Saved data entries:
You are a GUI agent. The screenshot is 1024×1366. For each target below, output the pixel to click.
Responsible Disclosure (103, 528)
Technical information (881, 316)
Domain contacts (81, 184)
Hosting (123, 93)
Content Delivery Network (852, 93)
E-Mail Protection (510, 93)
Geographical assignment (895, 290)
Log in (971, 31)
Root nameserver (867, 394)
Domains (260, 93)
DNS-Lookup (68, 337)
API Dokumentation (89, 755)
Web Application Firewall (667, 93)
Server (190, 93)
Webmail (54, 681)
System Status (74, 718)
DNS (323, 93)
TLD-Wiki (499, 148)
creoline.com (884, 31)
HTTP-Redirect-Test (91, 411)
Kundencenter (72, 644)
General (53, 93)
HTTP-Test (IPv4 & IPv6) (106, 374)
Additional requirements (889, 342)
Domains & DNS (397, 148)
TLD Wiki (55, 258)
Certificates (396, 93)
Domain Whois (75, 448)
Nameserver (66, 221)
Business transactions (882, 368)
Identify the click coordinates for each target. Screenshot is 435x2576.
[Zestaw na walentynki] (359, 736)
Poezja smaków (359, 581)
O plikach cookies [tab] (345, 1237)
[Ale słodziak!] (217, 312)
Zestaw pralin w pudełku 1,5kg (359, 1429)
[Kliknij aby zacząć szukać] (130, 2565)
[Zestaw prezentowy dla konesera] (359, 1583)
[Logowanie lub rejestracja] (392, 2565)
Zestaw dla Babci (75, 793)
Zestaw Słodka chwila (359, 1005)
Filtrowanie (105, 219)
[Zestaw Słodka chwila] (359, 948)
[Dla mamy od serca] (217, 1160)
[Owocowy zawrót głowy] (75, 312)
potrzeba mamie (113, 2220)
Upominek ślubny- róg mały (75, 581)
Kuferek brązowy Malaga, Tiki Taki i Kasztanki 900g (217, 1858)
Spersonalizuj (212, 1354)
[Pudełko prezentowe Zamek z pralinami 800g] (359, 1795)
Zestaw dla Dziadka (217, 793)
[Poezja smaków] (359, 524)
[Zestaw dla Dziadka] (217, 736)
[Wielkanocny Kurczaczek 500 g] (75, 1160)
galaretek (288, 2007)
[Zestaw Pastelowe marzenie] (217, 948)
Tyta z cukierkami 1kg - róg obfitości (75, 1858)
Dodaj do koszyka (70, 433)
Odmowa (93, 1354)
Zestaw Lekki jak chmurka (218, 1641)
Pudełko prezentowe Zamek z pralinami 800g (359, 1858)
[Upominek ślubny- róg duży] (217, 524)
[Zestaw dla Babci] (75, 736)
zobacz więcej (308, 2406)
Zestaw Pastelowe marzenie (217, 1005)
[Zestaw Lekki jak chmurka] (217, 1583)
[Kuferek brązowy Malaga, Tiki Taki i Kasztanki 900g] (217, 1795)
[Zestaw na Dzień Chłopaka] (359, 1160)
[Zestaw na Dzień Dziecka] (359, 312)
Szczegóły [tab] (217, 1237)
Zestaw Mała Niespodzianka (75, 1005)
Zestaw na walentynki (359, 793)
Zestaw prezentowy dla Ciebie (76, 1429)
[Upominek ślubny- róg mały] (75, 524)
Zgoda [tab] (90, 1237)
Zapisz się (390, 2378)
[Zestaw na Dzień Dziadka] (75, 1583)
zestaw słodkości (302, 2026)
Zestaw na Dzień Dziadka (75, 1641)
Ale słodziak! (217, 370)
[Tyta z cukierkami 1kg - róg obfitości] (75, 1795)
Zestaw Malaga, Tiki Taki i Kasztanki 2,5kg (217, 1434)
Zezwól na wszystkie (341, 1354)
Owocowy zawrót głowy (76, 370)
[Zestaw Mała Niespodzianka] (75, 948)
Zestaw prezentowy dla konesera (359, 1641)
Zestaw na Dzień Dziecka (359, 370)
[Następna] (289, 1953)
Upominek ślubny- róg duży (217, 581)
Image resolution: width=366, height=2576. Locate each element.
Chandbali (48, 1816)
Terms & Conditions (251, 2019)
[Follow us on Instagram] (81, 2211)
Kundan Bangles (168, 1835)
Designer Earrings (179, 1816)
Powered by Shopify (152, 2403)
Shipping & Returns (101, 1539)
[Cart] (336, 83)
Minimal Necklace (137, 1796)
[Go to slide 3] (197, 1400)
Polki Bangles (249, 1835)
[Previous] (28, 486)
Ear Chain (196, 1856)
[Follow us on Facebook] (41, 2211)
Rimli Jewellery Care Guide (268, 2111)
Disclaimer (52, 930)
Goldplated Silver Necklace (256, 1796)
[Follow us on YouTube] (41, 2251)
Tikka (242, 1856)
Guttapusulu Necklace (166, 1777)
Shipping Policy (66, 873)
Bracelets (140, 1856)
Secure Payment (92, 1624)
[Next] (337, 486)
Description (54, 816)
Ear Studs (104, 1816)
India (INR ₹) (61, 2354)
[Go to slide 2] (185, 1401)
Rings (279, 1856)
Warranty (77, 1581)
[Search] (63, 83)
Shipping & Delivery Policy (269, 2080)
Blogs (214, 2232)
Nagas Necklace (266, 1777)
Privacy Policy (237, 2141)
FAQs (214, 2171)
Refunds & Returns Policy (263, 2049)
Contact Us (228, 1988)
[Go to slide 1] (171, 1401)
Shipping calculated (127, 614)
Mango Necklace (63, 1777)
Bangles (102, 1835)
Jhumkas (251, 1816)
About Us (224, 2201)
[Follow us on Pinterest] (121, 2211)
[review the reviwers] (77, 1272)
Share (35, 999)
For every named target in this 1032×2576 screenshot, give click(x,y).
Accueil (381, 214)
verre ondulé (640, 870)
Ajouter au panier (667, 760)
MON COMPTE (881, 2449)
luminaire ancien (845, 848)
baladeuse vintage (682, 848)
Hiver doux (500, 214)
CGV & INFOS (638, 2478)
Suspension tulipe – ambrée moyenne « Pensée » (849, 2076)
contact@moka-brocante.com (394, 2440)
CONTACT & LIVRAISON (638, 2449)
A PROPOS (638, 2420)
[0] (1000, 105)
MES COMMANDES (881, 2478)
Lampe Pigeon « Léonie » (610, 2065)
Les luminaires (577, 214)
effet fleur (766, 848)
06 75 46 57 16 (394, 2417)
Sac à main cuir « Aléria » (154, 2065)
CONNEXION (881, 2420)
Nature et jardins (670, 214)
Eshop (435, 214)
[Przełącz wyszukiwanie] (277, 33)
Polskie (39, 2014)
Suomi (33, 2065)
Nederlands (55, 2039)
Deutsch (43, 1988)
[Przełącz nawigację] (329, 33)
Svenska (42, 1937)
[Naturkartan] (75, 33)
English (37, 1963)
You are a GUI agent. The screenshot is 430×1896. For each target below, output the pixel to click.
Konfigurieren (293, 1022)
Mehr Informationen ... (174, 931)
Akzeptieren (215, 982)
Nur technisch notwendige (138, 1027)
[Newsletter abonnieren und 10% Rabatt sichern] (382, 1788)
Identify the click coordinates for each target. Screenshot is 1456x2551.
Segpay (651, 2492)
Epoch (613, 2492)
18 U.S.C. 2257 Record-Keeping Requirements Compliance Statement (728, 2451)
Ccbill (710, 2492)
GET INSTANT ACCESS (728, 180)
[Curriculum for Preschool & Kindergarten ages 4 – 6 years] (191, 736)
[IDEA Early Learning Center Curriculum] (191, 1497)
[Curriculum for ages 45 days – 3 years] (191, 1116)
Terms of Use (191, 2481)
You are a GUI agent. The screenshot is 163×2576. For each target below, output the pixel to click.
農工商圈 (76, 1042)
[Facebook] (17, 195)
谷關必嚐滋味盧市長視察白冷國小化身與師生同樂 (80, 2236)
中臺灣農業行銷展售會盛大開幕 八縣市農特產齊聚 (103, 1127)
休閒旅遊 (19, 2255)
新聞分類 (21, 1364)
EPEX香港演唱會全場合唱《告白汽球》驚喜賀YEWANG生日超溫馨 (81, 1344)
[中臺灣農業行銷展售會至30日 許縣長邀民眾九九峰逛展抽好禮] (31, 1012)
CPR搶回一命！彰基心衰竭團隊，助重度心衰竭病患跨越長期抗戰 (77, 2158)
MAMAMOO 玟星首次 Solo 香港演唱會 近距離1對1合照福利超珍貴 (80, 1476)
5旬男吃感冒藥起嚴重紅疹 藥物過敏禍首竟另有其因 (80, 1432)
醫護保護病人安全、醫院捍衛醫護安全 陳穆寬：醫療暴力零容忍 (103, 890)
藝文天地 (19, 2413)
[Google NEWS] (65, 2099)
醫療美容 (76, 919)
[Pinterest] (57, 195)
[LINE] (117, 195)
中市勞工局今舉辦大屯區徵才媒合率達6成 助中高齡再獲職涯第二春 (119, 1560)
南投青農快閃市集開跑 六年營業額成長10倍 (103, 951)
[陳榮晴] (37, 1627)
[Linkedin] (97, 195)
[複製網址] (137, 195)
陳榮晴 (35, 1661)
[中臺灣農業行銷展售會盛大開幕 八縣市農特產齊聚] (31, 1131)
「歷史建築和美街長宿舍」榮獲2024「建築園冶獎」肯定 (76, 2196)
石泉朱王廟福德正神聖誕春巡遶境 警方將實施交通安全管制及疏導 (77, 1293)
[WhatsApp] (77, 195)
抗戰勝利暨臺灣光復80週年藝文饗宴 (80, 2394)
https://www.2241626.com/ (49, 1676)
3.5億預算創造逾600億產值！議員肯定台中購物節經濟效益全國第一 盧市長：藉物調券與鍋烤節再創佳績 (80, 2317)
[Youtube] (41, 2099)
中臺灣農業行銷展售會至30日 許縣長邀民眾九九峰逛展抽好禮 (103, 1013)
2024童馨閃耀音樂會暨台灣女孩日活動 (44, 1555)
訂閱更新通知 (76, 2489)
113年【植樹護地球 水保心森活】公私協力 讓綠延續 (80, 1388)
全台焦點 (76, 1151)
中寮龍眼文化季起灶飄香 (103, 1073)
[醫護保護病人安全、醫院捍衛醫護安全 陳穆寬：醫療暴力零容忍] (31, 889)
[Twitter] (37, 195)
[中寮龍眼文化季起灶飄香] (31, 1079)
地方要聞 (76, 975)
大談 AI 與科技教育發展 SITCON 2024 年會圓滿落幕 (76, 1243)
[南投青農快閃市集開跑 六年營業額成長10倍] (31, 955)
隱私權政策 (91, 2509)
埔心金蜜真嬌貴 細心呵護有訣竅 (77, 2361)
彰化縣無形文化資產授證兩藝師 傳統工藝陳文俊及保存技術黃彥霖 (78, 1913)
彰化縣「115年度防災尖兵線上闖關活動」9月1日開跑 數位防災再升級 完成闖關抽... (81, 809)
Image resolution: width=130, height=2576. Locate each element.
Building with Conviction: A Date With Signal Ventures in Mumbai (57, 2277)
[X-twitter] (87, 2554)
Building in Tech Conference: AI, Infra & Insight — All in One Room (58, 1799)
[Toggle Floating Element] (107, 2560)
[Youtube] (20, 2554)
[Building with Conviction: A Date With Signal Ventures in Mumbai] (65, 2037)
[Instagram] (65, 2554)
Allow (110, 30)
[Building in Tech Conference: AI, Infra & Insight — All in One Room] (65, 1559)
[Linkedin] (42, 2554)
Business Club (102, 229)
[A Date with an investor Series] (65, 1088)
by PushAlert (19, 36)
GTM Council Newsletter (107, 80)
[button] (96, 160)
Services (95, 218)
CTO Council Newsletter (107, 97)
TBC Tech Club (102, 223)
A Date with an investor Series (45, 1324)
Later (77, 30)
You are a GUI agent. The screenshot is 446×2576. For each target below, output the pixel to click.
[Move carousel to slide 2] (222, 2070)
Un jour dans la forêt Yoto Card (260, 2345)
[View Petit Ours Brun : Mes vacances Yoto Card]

_How to complete this task_
Scanning the data above, count the lines in which the string "Conference" occurs and state only the count.

_Answer to this problem_
2